The Common Guillemot (usually called simply Guillemot), like its close relative the Razorbill, is a member of the auk family, but this thick-set seabird is far more numerous around our shores: some 1.4 million pairs of Guillemots breed in UK coastal habitats.
When Guillemots stand upright, they bear more than a passing resemblance to penguins, but whereas Guillemots can fly, penguins are unable to do so.

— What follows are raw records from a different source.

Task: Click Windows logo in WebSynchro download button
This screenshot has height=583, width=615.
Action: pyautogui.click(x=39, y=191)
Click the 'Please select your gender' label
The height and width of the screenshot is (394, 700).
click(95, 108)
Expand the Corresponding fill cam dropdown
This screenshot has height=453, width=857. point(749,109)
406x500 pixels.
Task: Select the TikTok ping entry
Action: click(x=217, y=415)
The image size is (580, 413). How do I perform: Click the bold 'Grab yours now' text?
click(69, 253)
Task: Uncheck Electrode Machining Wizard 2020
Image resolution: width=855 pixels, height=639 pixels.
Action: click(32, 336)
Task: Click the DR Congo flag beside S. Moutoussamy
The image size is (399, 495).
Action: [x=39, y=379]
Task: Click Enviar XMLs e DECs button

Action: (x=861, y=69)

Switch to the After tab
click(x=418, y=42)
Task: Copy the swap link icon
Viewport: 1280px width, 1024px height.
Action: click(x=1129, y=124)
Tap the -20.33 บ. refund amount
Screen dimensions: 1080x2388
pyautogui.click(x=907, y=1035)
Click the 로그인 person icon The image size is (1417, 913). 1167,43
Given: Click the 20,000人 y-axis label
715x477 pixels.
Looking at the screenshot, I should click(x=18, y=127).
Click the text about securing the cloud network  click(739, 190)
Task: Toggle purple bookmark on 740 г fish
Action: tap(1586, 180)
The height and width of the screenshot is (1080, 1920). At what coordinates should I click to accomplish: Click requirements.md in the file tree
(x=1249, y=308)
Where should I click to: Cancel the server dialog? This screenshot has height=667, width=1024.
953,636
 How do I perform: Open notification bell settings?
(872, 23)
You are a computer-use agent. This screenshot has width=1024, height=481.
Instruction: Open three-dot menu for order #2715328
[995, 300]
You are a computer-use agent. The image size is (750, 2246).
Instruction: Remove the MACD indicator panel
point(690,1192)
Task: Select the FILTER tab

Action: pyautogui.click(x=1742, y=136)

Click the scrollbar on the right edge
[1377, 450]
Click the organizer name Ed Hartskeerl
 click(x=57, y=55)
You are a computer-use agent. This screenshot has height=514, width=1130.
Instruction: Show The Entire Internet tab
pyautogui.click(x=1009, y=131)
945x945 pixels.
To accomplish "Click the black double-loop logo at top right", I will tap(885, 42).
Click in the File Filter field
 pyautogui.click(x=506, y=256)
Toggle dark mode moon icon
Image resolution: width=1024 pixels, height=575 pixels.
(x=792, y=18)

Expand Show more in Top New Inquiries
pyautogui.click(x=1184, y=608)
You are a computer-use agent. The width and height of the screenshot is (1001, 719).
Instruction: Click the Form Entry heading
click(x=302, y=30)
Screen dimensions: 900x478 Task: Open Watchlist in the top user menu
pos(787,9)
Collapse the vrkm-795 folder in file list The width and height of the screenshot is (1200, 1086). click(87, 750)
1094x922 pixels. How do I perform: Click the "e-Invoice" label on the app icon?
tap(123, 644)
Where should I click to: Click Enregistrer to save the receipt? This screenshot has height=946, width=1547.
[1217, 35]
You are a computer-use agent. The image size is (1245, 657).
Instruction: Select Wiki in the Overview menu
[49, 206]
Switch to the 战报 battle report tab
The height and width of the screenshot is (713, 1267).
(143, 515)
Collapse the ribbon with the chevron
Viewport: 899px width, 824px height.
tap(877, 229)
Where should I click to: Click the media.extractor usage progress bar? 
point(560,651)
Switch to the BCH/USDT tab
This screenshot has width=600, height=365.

Guillemots are typically 40cm long and have a wingspan of about 65cm (exceptionally over 70cm). Their dark chocolate brown upper plumage distinguishes them from the otherwise quite similar but black-and-white Razorbill.

When swimming, Guillemots look and seem to move rather like small chocolate-brown-and-white ducks when viewed from a distance; however, once they dive beneath the surface they are fast and extremely agile, using their powerful wings as paddles.

Making no nest, the Guillemot lays a single, large egg, white with brown markings, on a cliff ledge, often with dozens or even hundreds of others packed in close to one another on tiers of such ledges on a rock face.
The eggs of this seabird are quite sharply pointed (pear-shaped, or pyriform) and so if they do roll they tend to go in tight circles - a useful feature given the limited space available!
Male and female Guillemots take turns at incubating the egg, which takes about a month to hatch.